John "Jack" Marshall was an American artist best known for his sculptures.
Marshall was born in Quincy, Massachusetts, on February 27, 1932, son of Francis J. and Josephine (Ghigli) Marshall. He enlisted in the U.S. Army for three years as a linguistic specialist and was honorably discharged June 5, 1951.
He received a Bachelor of Arts degree in design from the Massachusetts College of Art. He obtained a graduate degree from Boston University in studio arts and one from the Yale School of Architecture in environmental design and installation art on a full scholarship.
He died on July 7, 2009, at his home in Keene, New Hampshire, at the age of 77.
Marshall held patents for the “Foam Method of Cementitious Casting” and “A Fiber-Optic Perception Device.”

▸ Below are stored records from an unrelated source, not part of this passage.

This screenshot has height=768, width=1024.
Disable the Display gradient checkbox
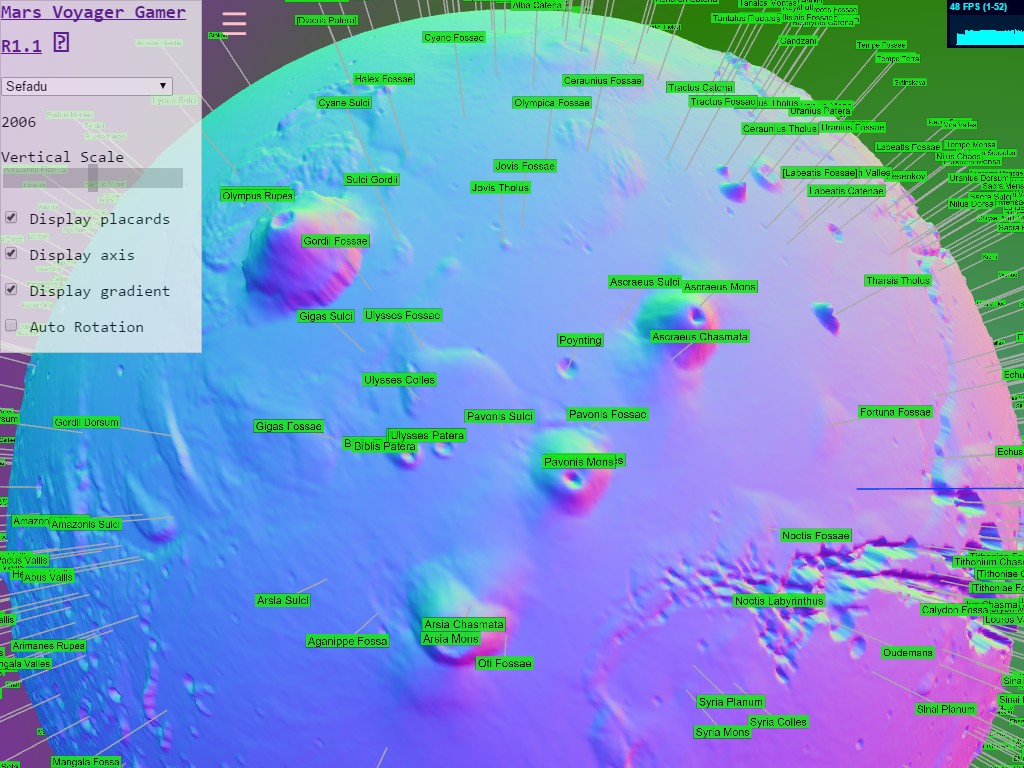click(x=11, y=290)
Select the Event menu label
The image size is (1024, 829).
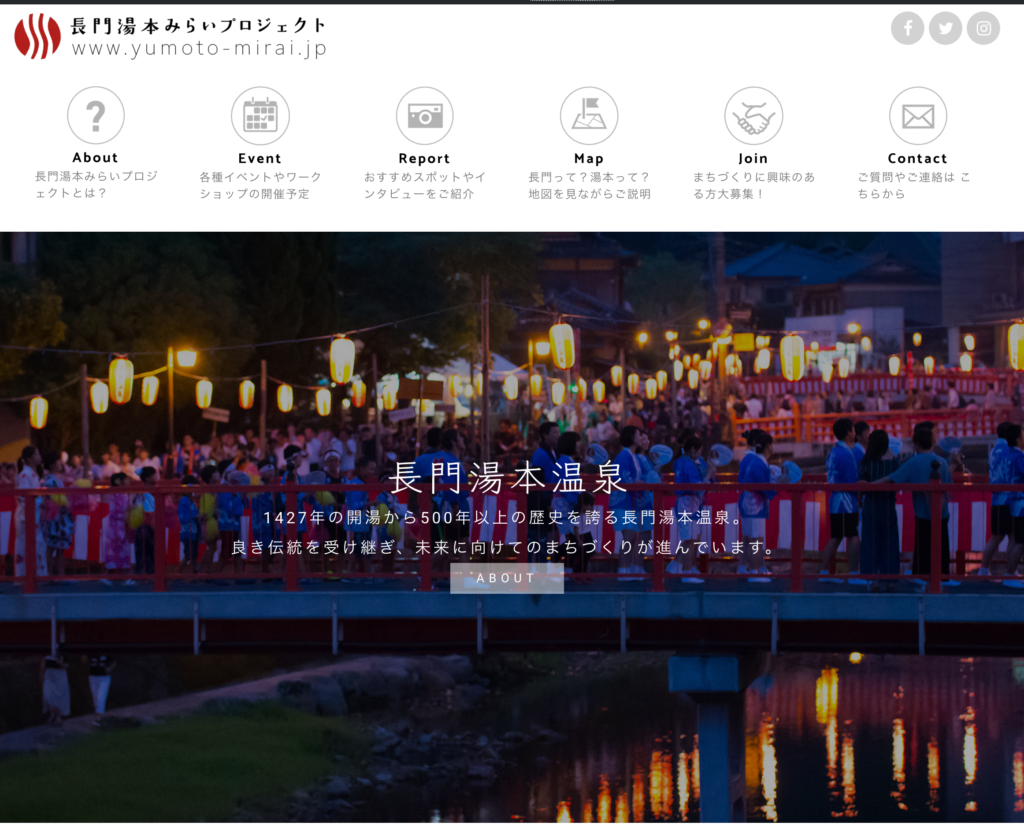[x=260, y=159]
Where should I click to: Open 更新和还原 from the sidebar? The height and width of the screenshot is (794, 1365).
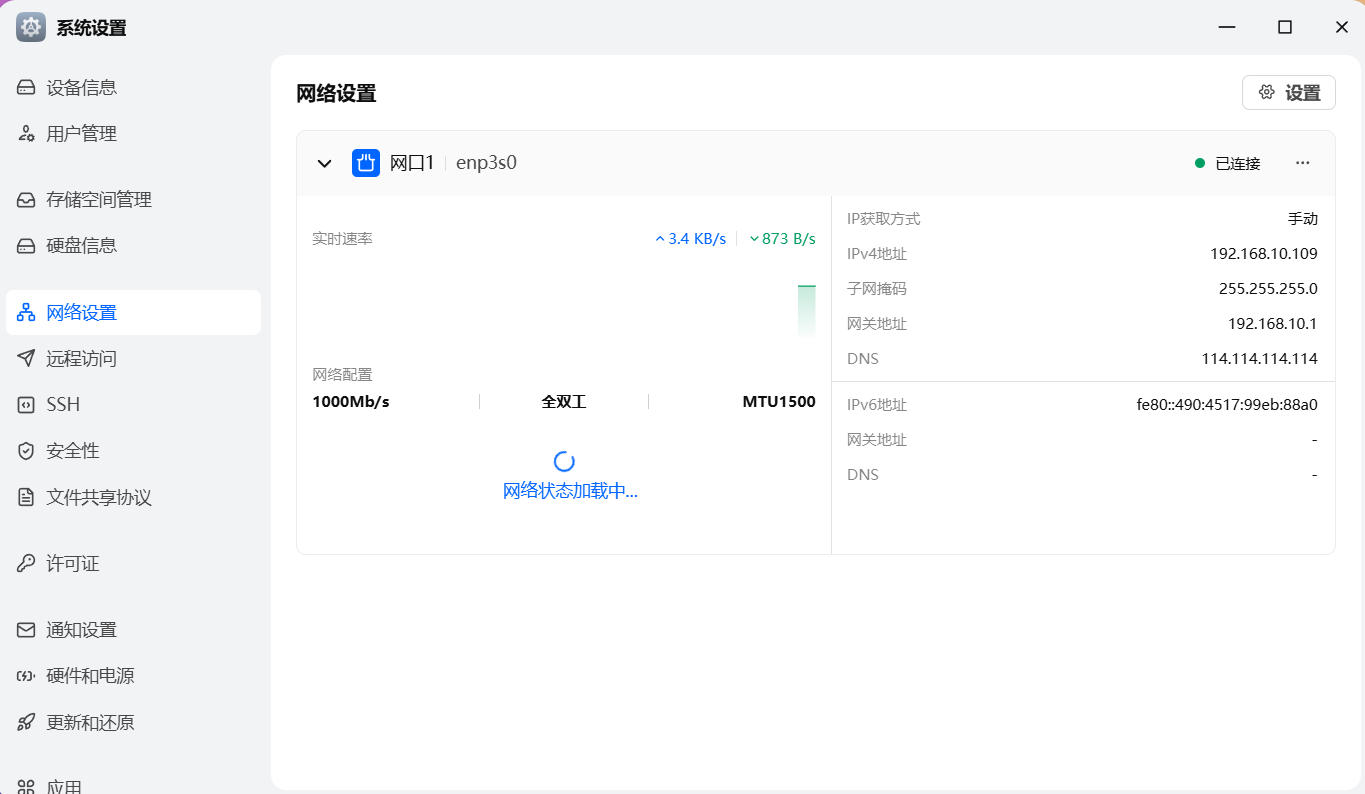point(90,722)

His awards include: first place award in sculpture: New Haven and Providence Arts Festivals, four prizes for sculpture at The New England Annuals Arts and Crafts Festival at Silvermine Guild Arts Center in New Canaan, Connecticut, the Olivetti Award for Contemporary Sculpture and a Ford Foundation Purchase Award. He also received grants from: Blanche Coleman Foundation, Whiting Foundation, Spaulding-Potter Foundation, Thorne-Sagendorph Trust, DuPont Corp., Union Carbide Corp., the American Society of Plastics Engineers and the Comune di Santa Croce sull’Arno for a traveling exhibit throughout Tuscany.
Marshall's works have been shown regionally at the Fuller Museum in Brockton, Massachusetts, DeCordova Museum in Lincoln, Massachusetts, Baak Gallery in Cambridge, and Carl Siembab, Sunne Savage and Ellie Reiglehaupt Galleries on Newbury Street in Boston; in New York City at the Whitney Biennial, the Awards Exhibit of the American Academy and Institute of Arts and Letters, the American Institute of Architecture, Lever House, The New School, Allan Stone Gallery and most recently in a solo show at Ward Nasse Gallery in SoHo, Manhattan. In Europe he has had shows in Milan, Pisa, Florence, Copenhagen, Geneva and Zurich. His work is in numerous collections, many of which are monumental commissions: public and private in this country and internationally. He recently retired professor emeritus from teaching after almost 30 years as director of 3-D Studies at Keene State College, prior to which he had taught at the schools of Art and Architecture at Yale, the New School for Social Research and Manhattanville College. He had studios in Keene, New Hampshire, and Carrara, Italy.